There are strange things in mountains and hollows. The places there are hard to get to. Things go in but don't come out. The people there are different. Strange, uncanny things happen. Both have some mystery about them that and that mystery plays on "outsiders." They imagine things that are not there. Beings that exist nowhere. Actions that don't take place. I'm thinking of the Whiskey Rebellion. Of the terror that overtook John Buchan and his guide in Alps. And I'm thinking of this game. The final score is strange. 13-9 is a very uncommon score in college football and the reason that this game is known by the score alone. Thirteen is the number of bad luck. Fate was written in the date, December 1, 2007. The first day of the twelfth month, the numbers give you 13; a comma, similar to a dash, and then 2 followed by two zeroes and then 7. That's nine. The date gives you 13-9. 
 
From my first watching there was something eerie and strange that came over the stadium and all those within when Pat McAfee missed the first field goal. The West Virginia fans grew quiet as in a collective intake of breath and mountain people are never quiet. Air went in but never came out. The West Virginia players, so fast, were slow. Maybe the mountains played on my perceptions but I swear they were slow that night. Pitt players were invigorated by the brisk mountain air but it was as if some being in the form of a deadening, ill wind descended out of the mountains and enveloped everything West Virginia.
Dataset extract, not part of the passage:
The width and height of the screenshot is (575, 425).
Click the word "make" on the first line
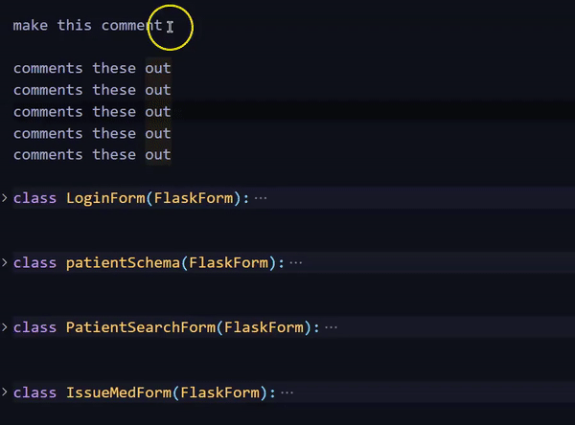pos(31,26)
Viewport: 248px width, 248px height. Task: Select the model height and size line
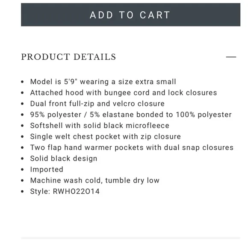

That bad air has never come out. Pitt people came out, they came out and went back to "a city alive." West Virginians never came out, they had nowhere else to go. They had to stay there in their nightmare, dead in that awful deadening air. Anybody who does not now, at the conclusion of this SI article and this entire post, believe that 13-9 was the most eerie night producing the most shocking, impactful upset in the history of college football has never been to the mountains.

After eleven years the “Backyard Brawl” resumes tonight at 7 p.m.